As part of a summer research project, you are collaborating with epidemiologists (infectious disease experts) at the CDC who want to model an infectious disease outbreak. The epidemiologists used sophisticated statistical modeling to predict how quickly one person would catch the disease from another. Specifically, the data set consists of a list of entries e.g. (Alice, Bob, 15) which indicates that if Alice was infected with the novel disease, then it would take Bob 15 days to become infected from Alice. However, the epidemiologists have a problem---Bob might get infected sooner if he catches the disease quickly from someone else who catches it from Alice! How can you find the shortest infection path from Alice to Bob?

This input can be modeled as a problem on a weighed directed graph, where vertices represent people, and a directed edge (u,v) with weight w represents that v can become infected directly from u in w days.

Write a program outbreak.cpp that takes a graph containing projected outbreak data, as well as a start person, and uses singleSourceShortestPath to compute and output the minimum time before each other person is infected.

See this example output.

Optional Extension: Social Distancing

One way to minimize the spread of a infectious disease is to practice social distancing. Extend your outbreak.cpp program to model the effects of social distancing. One way to do this is to take each vertex in the graph and remove 50% of its edges. How does that effect the infection time? What if you only removed 10% of the edges? What if you removed 90% of the edges?

You might want to use randomness to select which edges get removed. C++ has a library called random to handle random number generation. To include this library, add #include <random. See this page for information about the random library

Implementation Strategy

This lab involves writing a moderate amount of code. Much of it is modular, allowing you to work on and test small pieces of the assignment at a time. Completing this lab assignment will be much easier if you practice incremental development.

Below is a strategy which should organize your efforts; you are not required to proceed in this order, but it might help.

  1. Begin by reading the graph ADT (adts/graph.h) and understanding the DirectedGraph and Undirected Graph classes. Also read graphAlgorithms.h to make sure you understand what is expected of your graph algorithms.

  2. Run make and ./tests. Note that many unit tests will fail.

= = = =

(Description of the task):
Could you resume the outbreak-modeling lab assignment above, starting after its step 2 ("Run make and ./tests")?

(Raw data):
= = = =

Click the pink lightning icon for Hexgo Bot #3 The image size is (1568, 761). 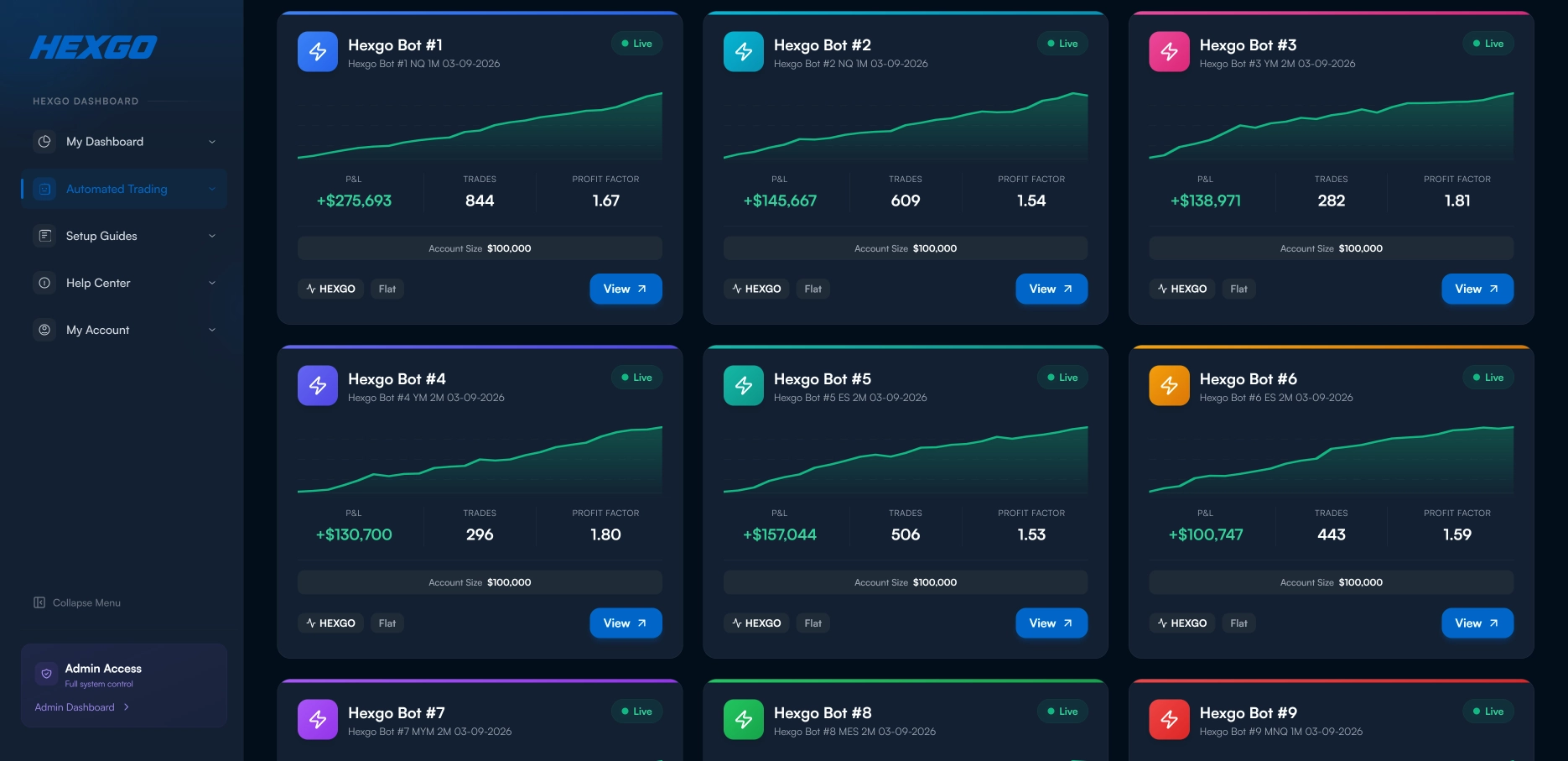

= = = =

(Response area):
  3. Implement reachableDFS and run unit tests again. Expect to have many failed unit tests, but fewer than before.

  4. Implement and test shortestLengthPathBFS. At this point, you should only fail unit tests because you haven’t implemented singleSourceShortestPath.

  5. Implement and test the applications reachable.cpp and communication.cpp.

  6. Implement and test the singleSourceShortestPath algorithm. We’ll see pseudocode for this algorithm in lecture on Tuesday, so it’s productive to implement this later.

  7. Finally, implement and test outbreak.cpp.

Once you are finished, you should be able to compile and run the three graph applications. For your convenience, a few test graphs have been provided in the test_data directory.

Memory

For this lab, your program is required to run without memory errors or leaks. You should use valgrind as you proceed in your testing to track memory errors. When you have a complete first draft of your implementation:

  • Commit and push what you have (in case something goes wrong).

  • Run valgrind ./tests to make sure that the test program does not cause memory errors.

  • Once memory errors are cleared, run valgrind --leak-check=full ./tests to identify and correct memory leaks.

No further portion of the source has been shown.